Через пару недель, Юлю разбудили яркие лучи солнца и руки мужа, которые беззастенчиво гладили её тело, словно кошку. Симон, откинув прочь одеяло, разглядывал молодую жену и улыбался ей.
— Ты такая красивая… — прошептал он восхищенно.
— Перестань, — смутилась Юля. Она все еще не привыкла ни к откровенности Симона, ни к собственной наготе у него на глазах.
— Маленький, ты очень красивая, перевернись на спинку, я посмотрю на тебя. Никогда не устану смотреть на тебя.
Она отвела взгляд от бездонного карего, покорно перевернулась, точно зная, что именно сейчас последует: сначала мягкие поглаживающие движения рук, потом настойчивые поцелуи, крепко вжатое тело в тело, резкий вдох и боль. Спустя недели после первой ночи Юля все еще ощущала боль и прятала ее за сомкнутыми губами.
Симон вдруг резко откинулся на спину. От потери контакта Юлю мысленно подбросило, выдернуло из плена самообладания.
— Юль, перестань, — раздраженно проговорил Симон и уставился в потолок.

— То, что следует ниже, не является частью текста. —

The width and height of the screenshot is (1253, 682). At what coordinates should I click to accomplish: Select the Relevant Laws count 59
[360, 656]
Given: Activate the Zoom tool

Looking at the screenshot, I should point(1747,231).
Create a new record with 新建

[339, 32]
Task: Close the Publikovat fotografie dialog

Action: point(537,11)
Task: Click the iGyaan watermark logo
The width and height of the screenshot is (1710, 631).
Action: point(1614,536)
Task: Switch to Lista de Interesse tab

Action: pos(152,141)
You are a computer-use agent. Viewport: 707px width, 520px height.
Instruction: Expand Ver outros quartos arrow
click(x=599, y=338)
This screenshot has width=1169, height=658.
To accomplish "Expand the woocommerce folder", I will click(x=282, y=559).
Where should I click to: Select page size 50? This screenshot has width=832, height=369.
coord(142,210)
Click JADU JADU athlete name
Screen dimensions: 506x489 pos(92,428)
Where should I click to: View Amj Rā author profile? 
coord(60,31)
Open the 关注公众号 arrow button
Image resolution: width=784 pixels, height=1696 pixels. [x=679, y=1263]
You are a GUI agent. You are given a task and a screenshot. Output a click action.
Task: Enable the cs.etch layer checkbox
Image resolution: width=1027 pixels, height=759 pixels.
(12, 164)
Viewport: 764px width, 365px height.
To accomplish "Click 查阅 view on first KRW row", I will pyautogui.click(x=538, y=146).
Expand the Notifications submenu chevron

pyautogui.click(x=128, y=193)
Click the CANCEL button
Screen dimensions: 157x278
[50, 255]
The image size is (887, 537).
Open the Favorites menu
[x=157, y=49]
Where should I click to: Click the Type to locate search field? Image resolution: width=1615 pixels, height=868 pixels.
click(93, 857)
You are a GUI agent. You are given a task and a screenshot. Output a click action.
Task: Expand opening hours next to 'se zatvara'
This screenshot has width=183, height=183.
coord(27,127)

— Я ничего не делаю, — оправдалась Юля, не слишком понимая, что случилось, на что злится муж. Она ведь не отказывает!
— В том-то и дело, что ты ничего не делаешь, просто лежишь и ждешь, позволяешь. Что я делаю не так?
— Всё так, — растерянно пробормотала она.
— Не похоже. Такое впечатление, что ты готовишься к прохождению полосы препятствий, готова на всё… Терпишь. Мне не нужно, чтобы ты терпела. Это, — он провел ладонью по простыне от своего тела к её, — должно приносить удовольствие. Много удовольствия. Юль, мы никогда не решим эту проблему, если ты продолжишь молчать. Я твой муж, скажи мне, что не так — и я сделаю так, как ты хочешь.
— Мне… мне больно, — прошептала Юля.
— Тебе больно?
— Больно…
— Тебе до сих пор больно?
— Да, мне больно.
— Маленький, почему ты не говорила? Я ведь вижу, что тебе некомфортно, почему ты молчала?
— Ты видишь? — она всмотрелась в отражающие ее взгляд карие глаза, такие же как при встрече, похожие на глаза плюшевых медведей в Детском мире.
— Конечно, вижу, Юля! Женщины по-другому себя ведут, иначе реагируют.
— Много ты знаешь о женщинах, Симон Брахими? — Юлин голос взлетел к люстре, звук остановился там, завис на непродолжительное время, а после холодной волной ударился об ее обнаженное тело.
— Достаточно, чтобы понять, что не должно быть больно. Это странно! Может, с тобой что-то не так? Я имею в виду ту операцию: может, там задели что-то важное?